2. Podmiot przetwarzający odpowiada za wszelkie szkody, które powstały w związku z nienależytym przetwarzaniem powierzonych danych osobowych.
3. Podmiot przetwarzający jest zobowiązany informować Administratora o czynnościach kontrolnych dotyczących przetwarzania powierzonych danych osobowych prowadzonych przez uprawnione organy , oraz o wynikach tych kontroli.
§ 8
Czas obowiązywania Porozumienia
1. Porozumienie obowiązuje przez okres trwania Umowy
2. W każdym wypadku Porozumienie przestaje Strony obowiązywać z dniem, z którym przestają być związane postanowieniami Umowy.
3. Administrator ma prawo rozwiązać niniejsze Porozumienie w trybie natychmiastowym, gdy Podmiot przetwarzający:
a) wykorzystał dane osobowe w sposób niezgodny z niniejszym Porozumieniem
b) powierzył przetwarzanie danych podwykonawcą bez zgody Administratora
c) nie zaprzestanie niewłaściwego przetwarzania danych osobowych
d) zawiadomi o swojej niezdolności do dalszego wykonywania niniejszego porozumienia.
§ 9
Poufność
1. Podmiot przetwarzający zobowiązuje się do zachowania w tajemnicy wszelkich informacji, danych, materiałów, dokumentów i danych osobowych otrzymanych od Administratora i od współpracujących z nim osób oraz danych uzyskanych w jakikolwiek inny sposób zamierzony czy przypadkowy w formie ustnej, pisemnej lub elektronicznej („dane poufne”).

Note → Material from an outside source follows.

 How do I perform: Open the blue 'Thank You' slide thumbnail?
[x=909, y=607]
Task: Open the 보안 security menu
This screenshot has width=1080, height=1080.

2. Podmiot przetwarzający oświadcza, że z zastrzeżeniem § 6 Porozumienia, w związku ze zobowiązaniem do zachowania w tajemnicy danych poufnych nie będą one wykorzystywane, ujawniane ani udostępniane bez pisemnej zgody Administratora w innym celu niż wykonywanie Umowy lub Porozumienia, chyba że konieczność ujawnienia posiadanych informacji wynika z obowiązujących przepisów prawa lub Porozumienia.
3. Strony zobowiązują się do dołożenia wszelkich starań w celu zapewnienia, aby środki łączności wykorzystywane do odbioru, przekazywania oraz przechowywania danych poufnych gwarantowały zabezpieczenie danych poufnych, w tym w szczególności danych osobowych powierzonych do przetwarzania, przed dostępem osób trzecich nieupoważnionych do zapoznania się z ich treścią
§ 10
Postanowienia końcowe
1. Wszelkie zmiany niniejszego Porozumienia powinny być dokonane w formie pisemnej pod rygorem nieważności.
2. W zakresie nieuregulowanym niniejszym Porozumieniem zastosowanie mają przepisy Kodeksu cywilnego.
3. W przypadku gdy niniejsze Porozumienie odwołuje się do przepisów prawa, oznacza to również inne przepisy dotyczące ochrony danych osobowych, a także wszelkie nowelizacje, jakie wejdą w życie po dniu zawarcia niniejszego Porozumienia, jak również akty prawne, które zastąpią wskazane ustawy i rozporządzenia.
4. Porozumienie sporządzono w dwóch jednobrzmiących egzemplarzach, po jednym dla każdej ze Stron.